(Dataset entries)
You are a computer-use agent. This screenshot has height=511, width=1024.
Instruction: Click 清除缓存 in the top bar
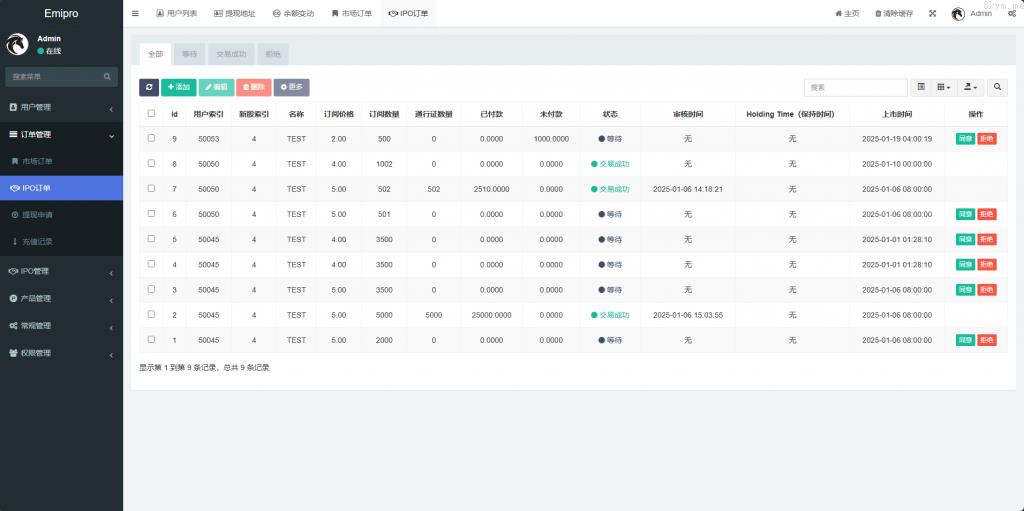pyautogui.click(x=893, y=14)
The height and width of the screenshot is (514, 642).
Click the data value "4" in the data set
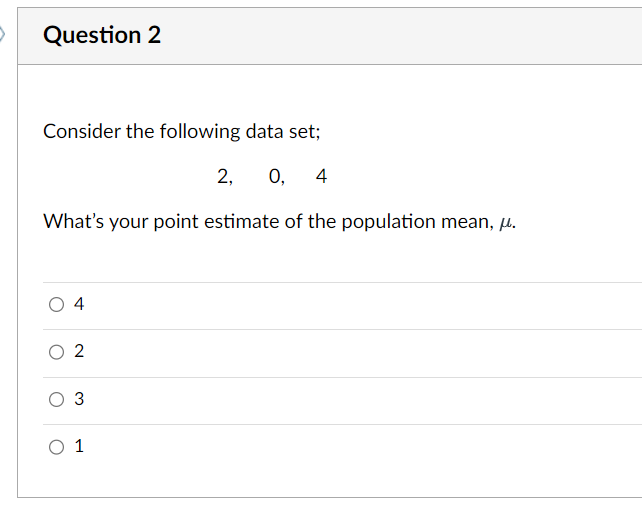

WHAT NEEDS TO BE DONE: Look through the data above. Find each line with the string "screenshot" and copy it.

ANSWER AREA:
You are a computer-use agent. This screenshot has height=511, width=1024.
The height and width of the screenshot is (514, 642).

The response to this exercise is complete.